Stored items
* * *
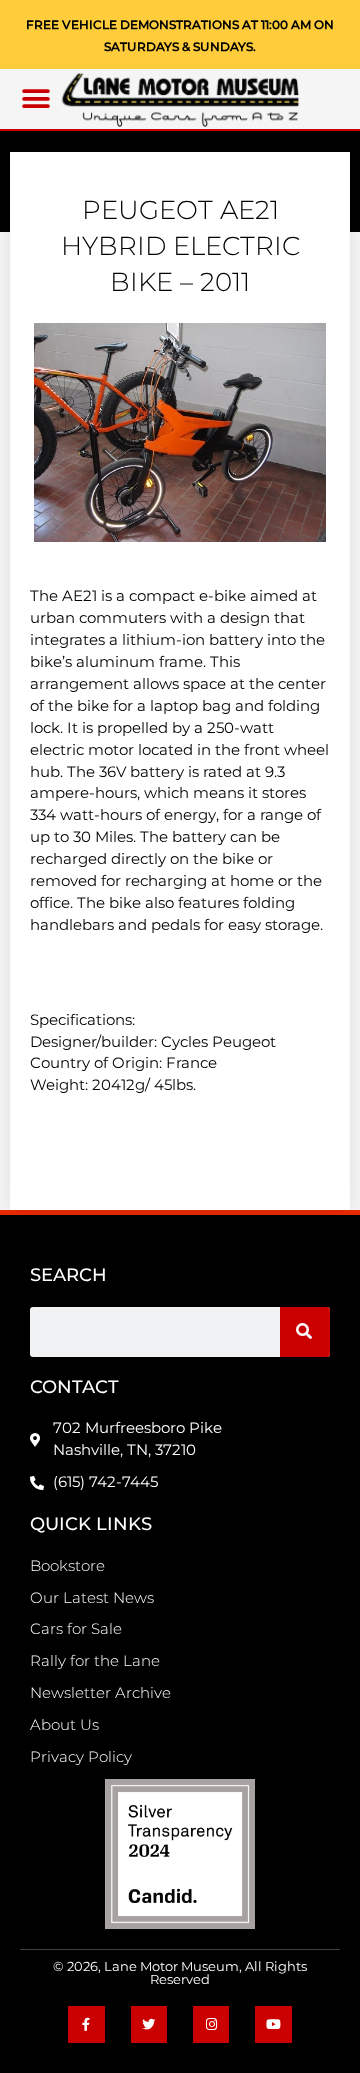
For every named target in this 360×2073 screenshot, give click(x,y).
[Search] (305, 1332)
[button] (35, 99)
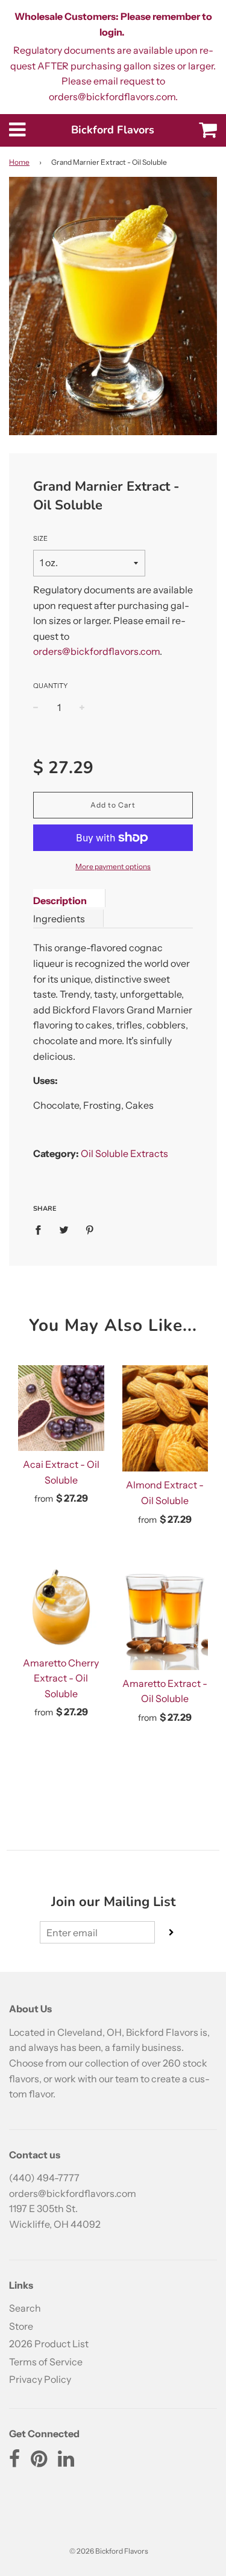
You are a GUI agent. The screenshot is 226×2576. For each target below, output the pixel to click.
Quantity (50, 685)
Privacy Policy (40, 2379)
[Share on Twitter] (64, 1229)
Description (60, 900)
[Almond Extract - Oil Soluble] (165, 1418)
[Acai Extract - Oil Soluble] (61, 1408)
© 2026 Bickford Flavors (108, 2550)
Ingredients (59, 919)
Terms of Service (46, 2362)
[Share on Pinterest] (90, 1229)
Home (19, 162)
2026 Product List (49, 2344)
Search (25, 2308)
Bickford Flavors (112, 130)
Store (21, 2326)
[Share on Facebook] (41, 1229)
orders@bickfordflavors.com (96, 651)
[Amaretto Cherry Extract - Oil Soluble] (61, 1606)
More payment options (113, 866)
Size (40, 538)
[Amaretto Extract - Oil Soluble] (165, 1616)
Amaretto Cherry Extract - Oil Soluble (61, 1678)
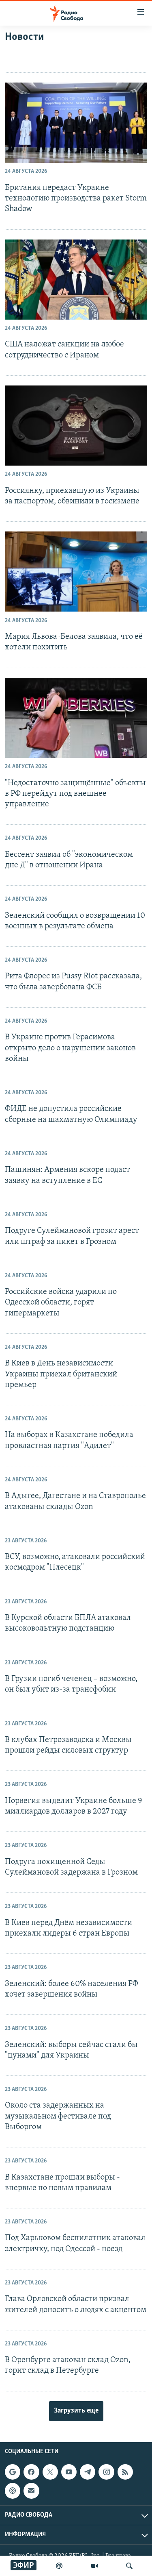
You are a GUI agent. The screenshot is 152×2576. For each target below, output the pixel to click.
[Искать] (129, 2566)
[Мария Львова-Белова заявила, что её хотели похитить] (76, 571)
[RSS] (125, 2472)
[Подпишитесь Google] (12, 2472)
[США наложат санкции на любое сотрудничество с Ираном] (76, 280)
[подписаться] (31, 2490)
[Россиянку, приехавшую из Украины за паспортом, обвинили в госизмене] (76, 425)
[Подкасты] (12, 2490)
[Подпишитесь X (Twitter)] (50, 2472)
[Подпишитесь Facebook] (31, 2472)
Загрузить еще (76, 2411)
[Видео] (94, 2566)
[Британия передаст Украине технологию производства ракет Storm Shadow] (76, 123)
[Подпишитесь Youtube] (69, 2472)
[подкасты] (59, 2566)
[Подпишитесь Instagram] (106, 2472)
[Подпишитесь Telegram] (87, 2472)
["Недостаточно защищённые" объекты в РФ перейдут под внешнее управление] (76, 718)
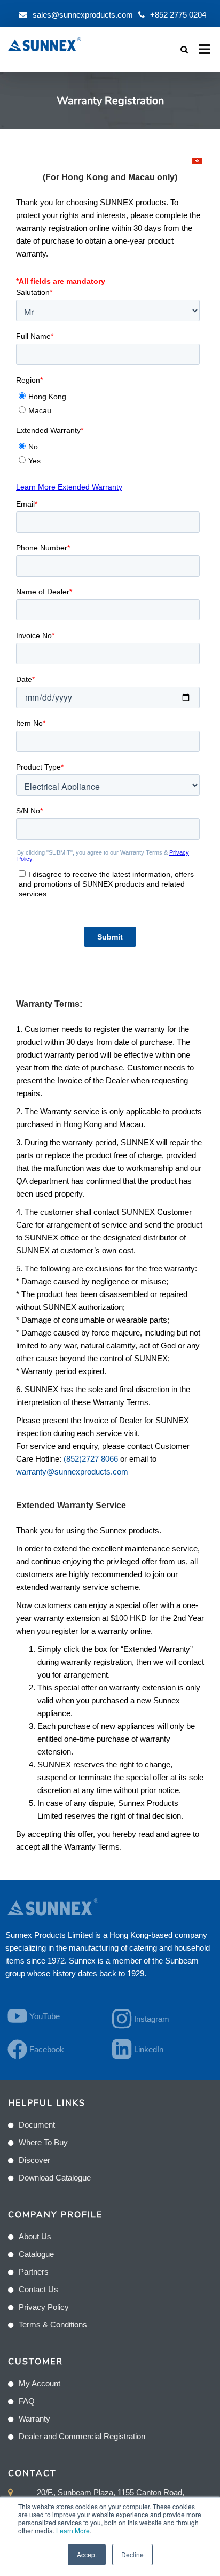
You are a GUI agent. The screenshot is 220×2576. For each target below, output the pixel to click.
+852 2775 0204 (178, 14)
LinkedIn (148, 2049)
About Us (35, 2236)
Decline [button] (132, 2554)
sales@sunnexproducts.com (83, 14)
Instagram (151, 2018)
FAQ (27, 2401)
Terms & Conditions (53, 2324)
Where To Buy (43, 2142)
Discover (34, 2159)
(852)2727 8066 (91, 1458)
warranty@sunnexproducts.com (72, 1471)
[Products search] (184, 49)
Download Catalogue (55, 2177)
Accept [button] (87, 2554)
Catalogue (36, 2254)
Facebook (46, 2049)
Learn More (73, 2530)
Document (37, 2124)
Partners (34, 2271)
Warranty (34, 2418)
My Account (39, 2383)
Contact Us (38, 2289)
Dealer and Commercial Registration (82, 2436)
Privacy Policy (44, 2306)
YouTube (44, 2016)
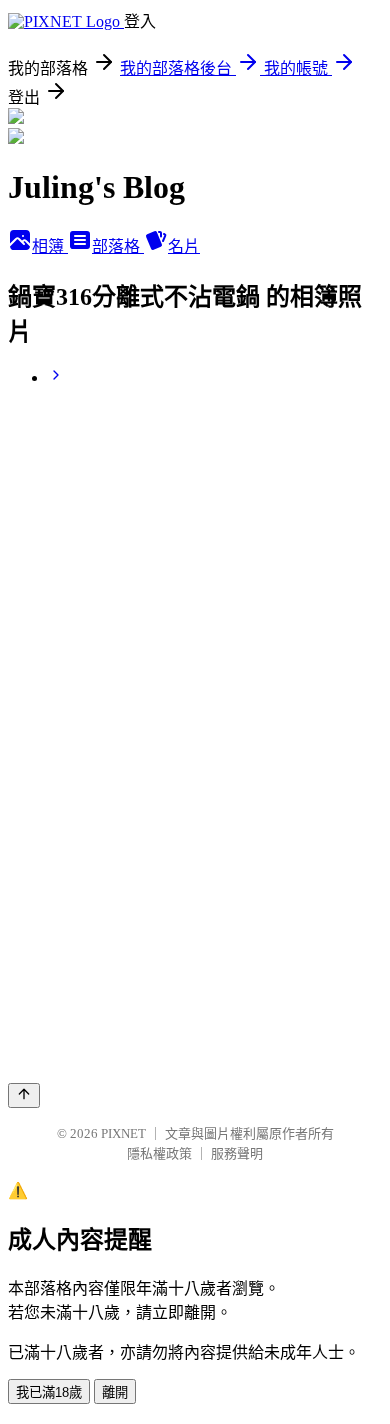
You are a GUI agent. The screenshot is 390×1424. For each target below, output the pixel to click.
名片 (184, 246)
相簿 (50, 246)
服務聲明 (237, 1153)
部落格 (118, 246)
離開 (115, 1392)
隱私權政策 (159, 1153)
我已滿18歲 (49, 1392)
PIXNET (123, 1133)
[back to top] (24, 1095)
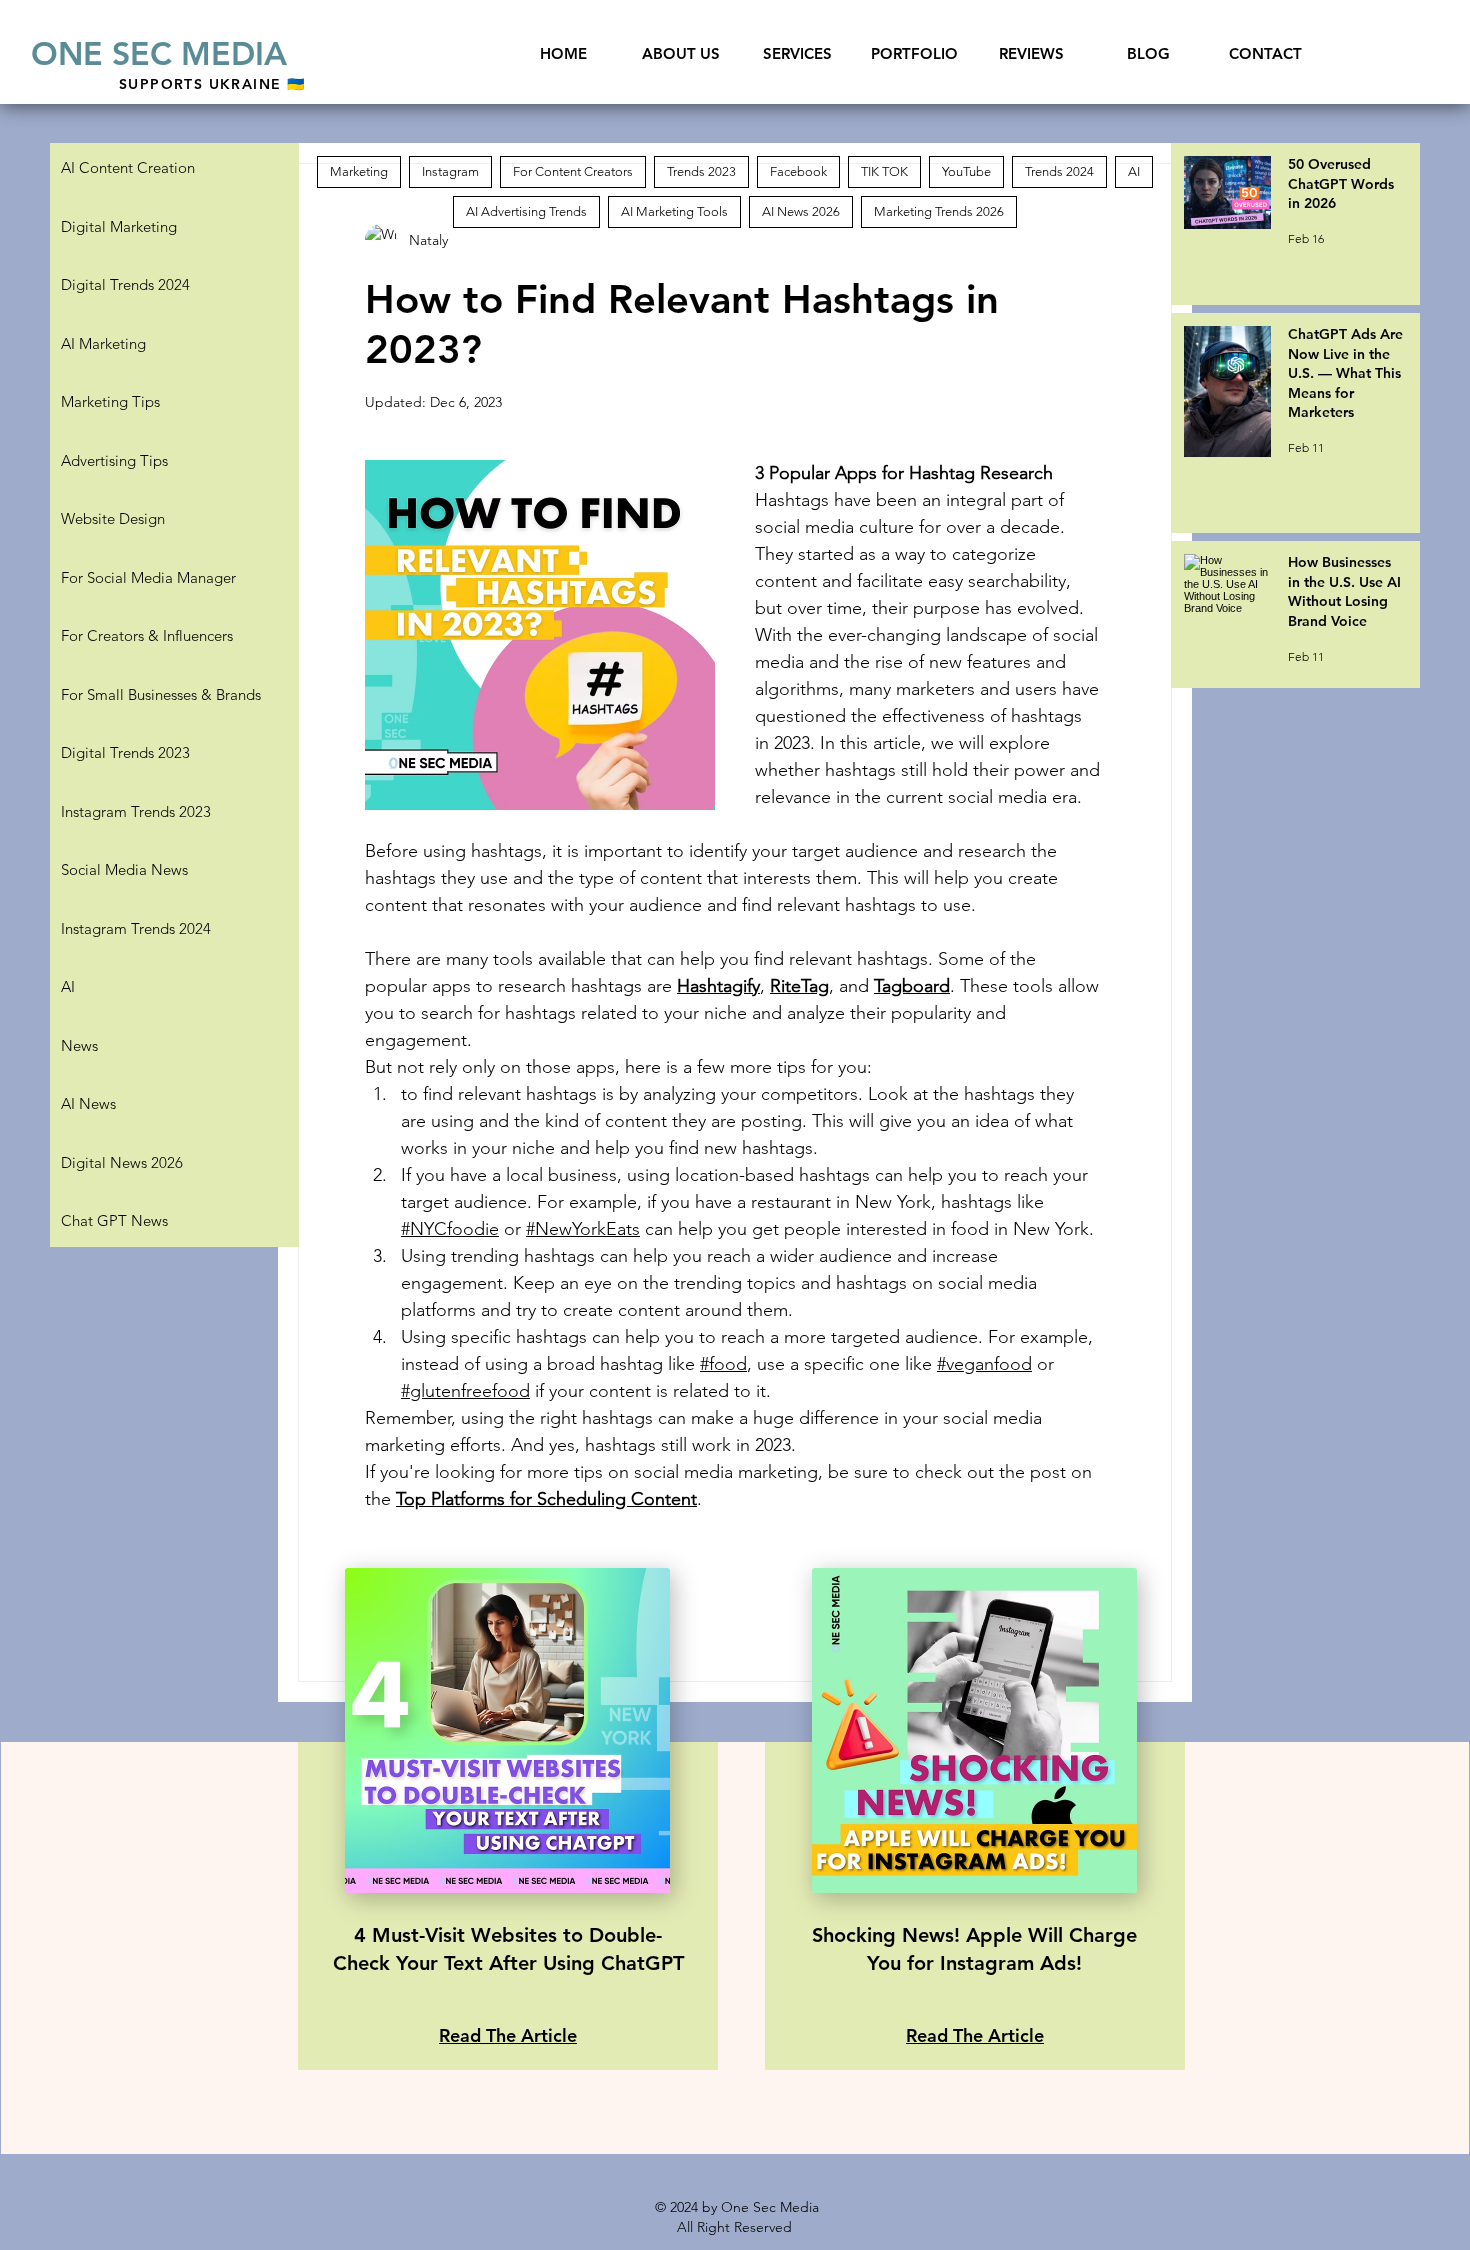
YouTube (966, 171)
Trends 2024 (1059, 171)
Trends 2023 (701, 171)
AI (1134, 171)
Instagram (450, 171)
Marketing (359, 171)
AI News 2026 (801, 211)
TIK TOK (884, 171)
* * *
PROBLEM TO WORK ON
Leave the pictures out and write out every entry exactly as given.

RESPONSE BELOW
For every named target in this 360×2073 screenshot, give click(x,y).
[Search] (305, 1332)
[button] (35, 99)
You are a GUI agent. The screenshot is 226×2576. For each target below, output the pixel to click.
Quantity (50, 685)
Privacy Policy (40, 2379)
[Share on Twitter] (64, 1229)
Description (60, 900)
[Almond Extract - Oil Soluble] (165, 1418)
[Acai Extract - Oil Soluble] (61, 1408)
© 2026 Bickford Flavors (108, 2550)
Ingredients (59, 919)
Terms of Service (46, 2362)
[Share on Pinterest] (90, 1229)
Home (19, 162)
2026 Product List (49, 2344)
Search (25, 2308)
Bickford Flavors (112, 130)
Store (21, 2326)
[Share on Facebook] (41, 1229)
orders@bickfordflavors.com (96, 651)
[Amaretto Cherry Extract - Oil Soluble] (61, 1606)
More payment options (113, 866)
Size (40, 538)
[Amaretto Extract - Oil Soluble] (165, 1616)
Amaretto Cherry Extract - Oil Soluble (61, 1678)
You are a GUI agent. The screenshot is 152×2576. For each target below, output the pixel to click.
[Искать] (129, 2566)
[Мария Львова-Белова заявила, что её хотели похитить] (76, 571)
[RSS] (125, 2472)
[Подпишитесь Google] (12, 2472)
[США наложат санкции на любое сотрудничество с Ираном] (76, 280)
[подписаться] (31, 2490)
[Россиянку, приехавшую из Украины за паспортом, обвинили в госизмене] (76, 425)
[Подкасты] (12, 2490)
[Подпишитесь X (Twitter)] (50, 2472)
[Подпишитесь Facebook] (31, 2472)
Загрузить еще (76, 2411)
[Видео] (94, 2566)
[Британия передаст Украине технологию производства ракет Storm Shadow] (76, 123)
[Подпишитесь Youtube] (69, 2472)
[подкасты] (59, 2566)
[Подпишитесь Instagram] (106, 2472)
[Подпишитесь Telegram] (87, 2472)
["Недостаточно защищённые" объекты в РФ перейдут под внешнее управление] (76, 718)
You are a GUI agent. The screenshot is 220×2576. For each target below, output the pixel to click.
+852 2775 0204 (178, 14)
LinkedIn (148, 2049)
About Us (35, 2236)
Decline [button] (132, 2554)
sales@sunnexproducts.com (83, 14)
Instagram (151, 2018)
FAQ (27, 2401)
Terms & Conditions (53, 2324)
Where To Buy (43, 2142)
Discover (34, 2159)
(852)2727 8066 (91, 1458)
warranty@sunnexproducts.com (72, 1471)
[Products search] (184, 49)
Download Catalogue (55, 2177)
Accept [button] (87, 2554)
Catalogue (36, 2254)
Facebook (46, 2049)
Learn More (73, 2530)
Document (37, 2124)
Partners (34, 2271)
Warranty (34, 2418)
My Account (39, 2383)
Contact Us (38, 2289)
Dealer and Commercial Registration (82, 2436)
Privacy Policy (44, 2306)
YouTube (44, 2016)
You are a GUI agent. The screenshot is 390×1424. For each target below, output the pixel to click.
名片 (184, 246)
相簿 (50, 246)
服務聲明 (237, 1153)
部落格 (118, 246)
離開 (115, 1392)
隱私權政策 (159, 1153)
我已滿18歲 (49, 1392)
PIXNET (123, 1133)
[back to top] (24, 1095)
YouTube (966, 171)
Trends 2024 (1059, 171)
Trends 2023 (701, 171)
AI (1134, 171)
Instagram (450, 171)
Marketing (359, 171)
AI News 2026 (801, 211)
TIK TOK (884, 171)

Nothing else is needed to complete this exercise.